26 Aug 2022 02:17 PM - last edited on 29 Aug 2022 08:22 AM by MaciejNeumann
Hi Folks,
In the Dynatrace operator documentation I have not found any recommondation or quide line for the one agent cpu requests and limits setting. I have already read a lot of forums about the kubernetes requests and limits best practises and the missunderstanding around the limits. CPU limits and aggressive throttling in Kubernetes | by Fayiz Musthafa | Omio Engineering | Medium
We have a relatively small test (acceptance environment) kubernetes cluster with 16 nodes and we have instrumented only 6 worker nodes with oneagent. The cpu requests and limites have been sligthly increased in the classicfullstack.yaml:
requests: 100m - > 200m
limits: 300m -> 500m
In spite of the change on the initial cpu requests and limits values the oneagent pods cpu throttling countiounsly (between 300 mCores - 900 mCores). What would be the ideal values of the requests and limits? Do you have any idea?

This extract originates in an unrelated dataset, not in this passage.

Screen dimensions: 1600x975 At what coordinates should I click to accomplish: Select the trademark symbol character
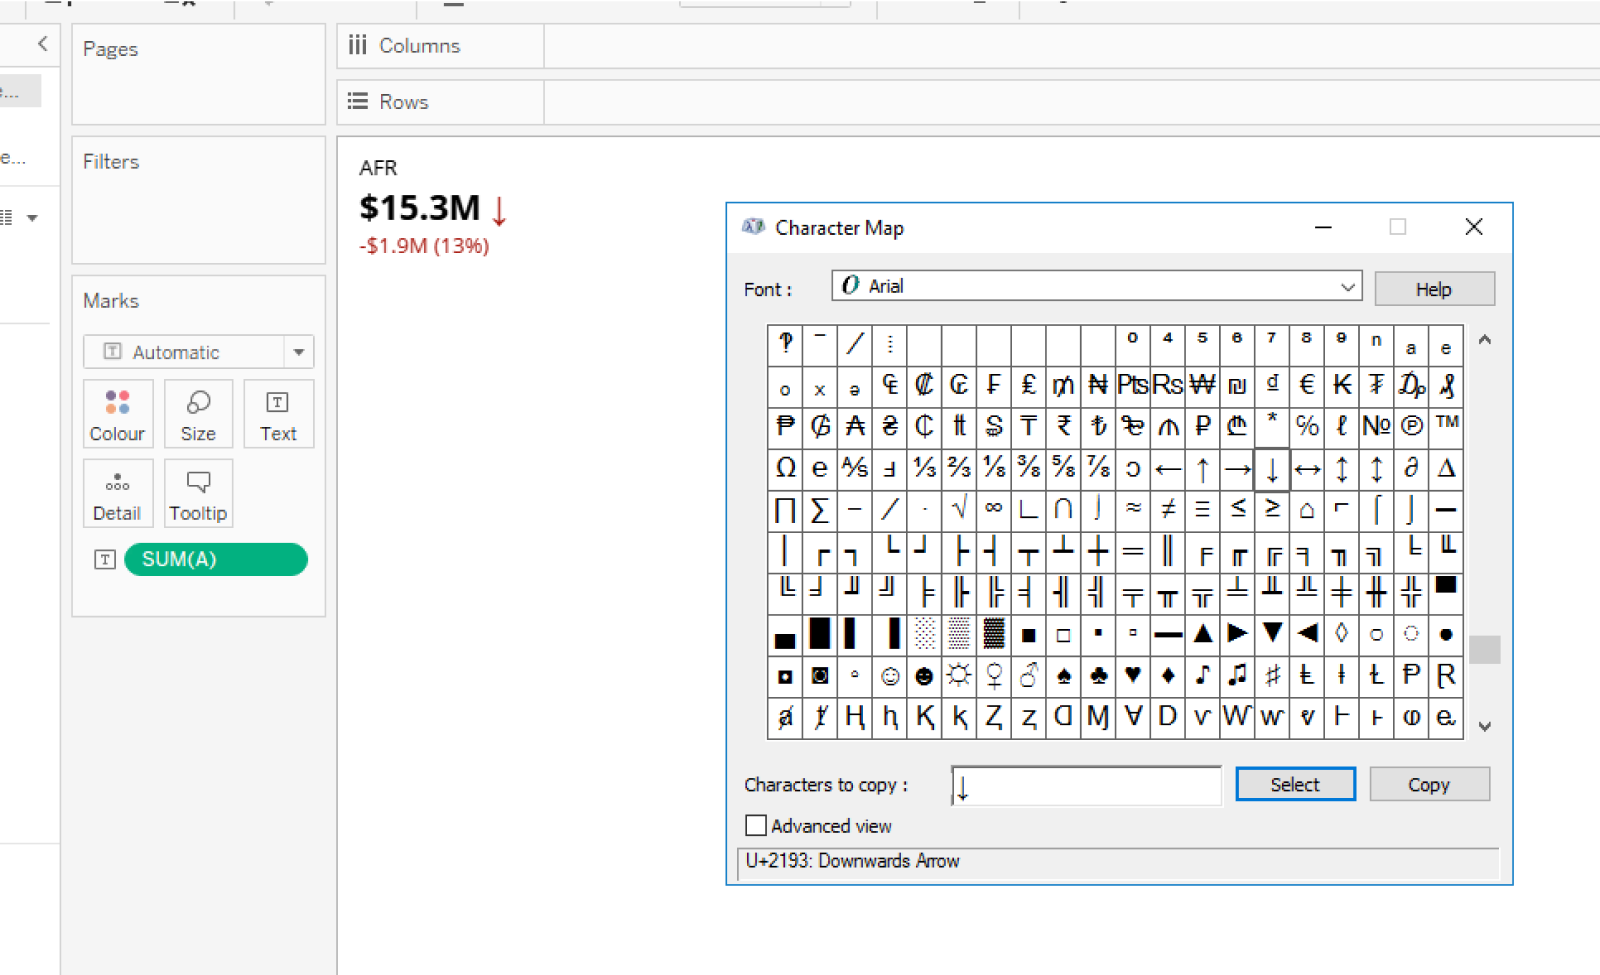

Environment information: openshift 4.10, dynatrace operator 0.8.1, pod count is between 50 - 60 / worker node.
Thanks in advance.
Br, Mizső
Solved! Go to Solution.
26 Aug 2022 02:56 PM
As per samples form https://github.com/Dynatrace/dynatrace-operator/tree/v0.8.1/assets/samples the proposed values are:
# oneAgentResources:
# requests:
# cpu: 100m
# memory: 512Mi
# limits:
# cpu: 300m
# memory: 1.5Gi
Regards
29 Aug 2022 08:07 AM
Hi dannemca,
This was the first try with the original / proposed values but the cpu trhottling was higher compare with the new values. That is why we increased the proposed values for requests 100 to 200 and limits 300 to 500 but we still observed cpu throttling. I hoped someone has a real user experience how can we define these values and I could avoid the step by step test of the value changes.
Br, Mizső
02 Sep 2022 08:37 PM
Hi Folks,
Any hints regarding this topic?
Thanks in advance.
Br, Mizső
06 Sep 2022 12:39 AM
Hi Mizső,
Just like memory demand variance (see: https://www.dynatrace.com/support/help/shortlink/id-oneagent-code-module-memory-requirements), the OneAgent CPU usage can be highly variable based on the monitored environment.
The sample that @dannemca has linked is a good place to start by un-commenting those default settings, so they become active.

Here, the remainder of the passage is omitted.